» **Task list**:
(A) Decide whether each statement below agrees with the IMDB-WIKI Knowledge Graph notebook extract. For each, answer yes or no and quote the words of the extract that decide it.
(i) The `imdb.mat` file already includes Knowledge Graph entity IDs.
(ii) The IMDB metadata is read from a CSV file and indexed on the column `'index'`.
(iii) `ThreadPool` is imported from `multiprocessing.pool`.
(B) Answer these questions using the IMDB-WIKI Knowledge Graph notebook extract:
(i) What example format does the extract give for a Knowledge Graph ID?
(ii) Under which name is `tqdm_notebook` imported?
(iii) What is the file name at the end of the path assigned to `fp_meta_imdb`?
(C) Write the next part of the IMDB-WIKI Knowledge Graph notebook, continuing after its last line of code.

» **Extract provided**:

= = =

# IMDB-WIKI Knowledge Graph

- convert names to Knowledge Graph entity IDs
- The `imdb.mat` file contains only full names, need KG ids `/m/12345`

In [87]:
%reload_ext autoreload
%autoreload 2

import os
import os.path as osp
from os.path import join
from glob import glob
from pathlib import Path
import random
import math
from datetime import datetime
import requests
import json
import time
from pprint import pprint
from multiprocessing.pool import ThreadPool
import threading
import urllib.request

from tqdm import tqdm_notebook as tqdm
import pandas as pd
from scipy.io import loadmat
import numpy as np
%matplotlib inline
import matplotlib.pyplot as plt

## Load IMDB Metadata

In [13]:
fp_meta_imdb = '/data_store_hdd/datasets/people/imdb_wiki/metadata/imdb_mat.csv'
df_meta_imdb = pd.read_csv(fp_meta_imdb).set_index('index')

= = =

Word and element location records
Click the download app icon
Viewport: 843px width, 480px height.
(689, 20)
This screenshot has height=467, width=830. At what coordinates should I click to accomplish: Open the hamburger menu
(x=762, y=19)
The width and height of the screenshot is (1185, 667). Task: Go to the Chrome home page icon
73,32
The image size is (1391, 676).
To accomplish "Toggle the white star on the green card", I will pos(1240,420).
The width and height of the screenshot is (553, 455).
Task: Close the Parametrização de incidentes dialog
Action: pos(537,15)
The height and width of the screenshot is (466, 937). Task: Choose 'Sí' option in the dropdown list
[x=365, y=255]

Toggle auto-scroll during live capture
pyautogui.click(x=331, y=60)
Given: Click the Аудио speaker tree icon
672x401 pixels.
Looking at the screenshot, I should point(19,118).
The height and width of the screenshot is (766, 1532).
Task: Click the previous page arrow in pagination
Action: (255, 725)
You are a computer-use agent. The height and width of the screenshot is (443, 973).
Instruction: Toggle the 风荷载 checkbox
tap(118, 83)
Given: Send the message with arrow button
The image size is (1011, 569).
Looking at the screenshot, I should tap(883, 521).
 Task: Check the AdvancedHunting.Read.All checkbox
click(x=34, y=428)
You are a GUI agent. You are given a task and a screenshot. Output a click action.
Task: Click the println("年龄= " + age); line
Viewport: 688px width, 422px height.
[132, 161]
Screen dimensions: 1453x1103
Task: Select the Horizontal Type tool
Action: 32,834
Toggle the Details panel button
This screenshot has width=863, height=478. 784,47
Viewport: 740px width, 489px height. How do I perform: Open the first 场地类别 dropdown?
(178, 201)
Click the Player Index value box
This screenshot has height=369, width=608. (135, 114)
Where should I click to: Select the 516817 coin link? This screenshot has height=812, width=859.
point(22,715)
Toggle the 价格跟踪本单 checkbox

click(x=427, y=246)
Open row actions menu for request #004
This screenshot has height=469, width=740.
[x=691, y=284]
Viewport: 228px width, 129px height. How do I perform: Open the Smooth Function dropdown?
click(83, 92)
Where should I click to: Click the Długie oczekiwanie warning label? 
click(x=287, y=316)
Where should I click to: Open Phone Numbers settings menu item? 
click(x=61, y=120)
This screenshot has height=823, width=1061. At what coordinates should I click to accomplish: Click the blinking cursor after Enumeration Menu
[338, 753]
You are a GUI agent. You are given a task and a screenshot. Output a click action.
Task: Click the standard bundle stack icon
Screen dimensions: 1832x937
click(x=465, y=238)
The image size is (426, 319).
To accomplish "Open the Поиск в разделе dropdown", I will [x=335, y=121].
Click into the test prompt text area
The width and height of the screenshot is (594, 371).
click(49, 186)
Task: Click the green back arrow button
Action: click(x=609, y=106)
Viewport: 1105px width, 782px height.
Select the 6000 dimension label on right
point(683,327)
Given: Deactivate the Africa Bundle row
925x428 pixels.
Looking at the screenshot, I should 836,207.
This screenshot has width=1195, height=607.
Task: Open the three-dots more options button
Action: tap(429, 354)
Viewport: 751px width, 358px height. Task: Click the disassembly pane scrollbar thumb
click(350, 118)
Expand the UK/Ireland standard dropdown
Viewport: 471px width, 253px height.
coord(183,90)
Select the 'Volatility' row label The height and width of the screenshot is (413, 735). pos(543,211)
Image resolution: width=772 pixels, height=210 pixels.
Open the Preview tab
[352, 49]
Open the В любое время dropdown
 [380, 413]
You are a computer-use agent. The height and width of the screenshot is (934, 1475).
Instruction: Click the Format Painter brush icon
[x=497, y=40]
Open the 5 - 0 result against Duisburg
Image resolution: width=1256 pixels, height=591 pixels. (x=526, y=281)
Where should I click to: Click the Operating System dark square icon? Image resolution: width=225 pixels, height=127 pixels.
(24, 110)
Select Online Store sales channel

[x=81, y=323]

= = =

» **Answers to each task**:
(A)
(i) No: "The `imdb.mat` file contains only full names, need KG ids `/m/12345`"
(ii) Yes: "df_meta_imdb = pd.read_csv(fp_meta_imdb).set_index('index')"
(iii) Yes: "from multiprocessing.pool import ThreadPool"

(B)
(i) `/m/12345`
(ii) `tqdm`
(iii) `imdb_mat.csv`

(C)
df_meta_imdb.head(2)

Unnamed: 0_level_0,celeb_id,dob,filepath,gender,name,x1,x2,y1,y2,year_photo
index,Unnamed: 1_level_1,Unnamed: 2_level_1,Unnamed: 3_level_1,Unnamed: 4_level_1,Unnamed: 5_level_1,Unnamed: 6_level_1,Unnamed: 7_level_1,Unnamed: 8_level_1,Unnamed: 9_level_1,Unnamed: 10_level_1
0,6488,1900-5-11,01/nm0000001_rm124825600_1899-5-10_1968.jpg,m,Fred Astaire,1072.926,1214.784,161.838,303.696,1968
1,6488,1900-5-11,01/nm0000001_rm3343756032_1899-5-10_1970.jpg,m,Fred Astaire,477.184,622.592,100.352,245.76,1970


## Google Knowledge Graph API

In [14]:
# read API key
api_key = open('/work/megapixels_dev/3rdparty/knowledge-graph-api/.api_key').read()
url_kg_api = 'https://kgsearch.googleapis.com/v1/entities:search'

In [45]:
def _get_kg_meta(result_obj, params):
  global api_key, url_kg_api
  
  params['indent'] = True
  params['key'] = api_key
  params['limit'] = 1
  
  url = f'{url_kg_api}?{urllib.parse.urlencode(params)}'
  try:
    json_response = urllib.request.urlopen(url).read()
  except Exception as e:
    result['error'] = str(e)
  else:
    try:
      response = json.loads(json_response)
      items = response.get('itemListElement', [])
      result_obj['accessed'] = True
      if items:
        item = items[0]
        item_result = item.get('result', [])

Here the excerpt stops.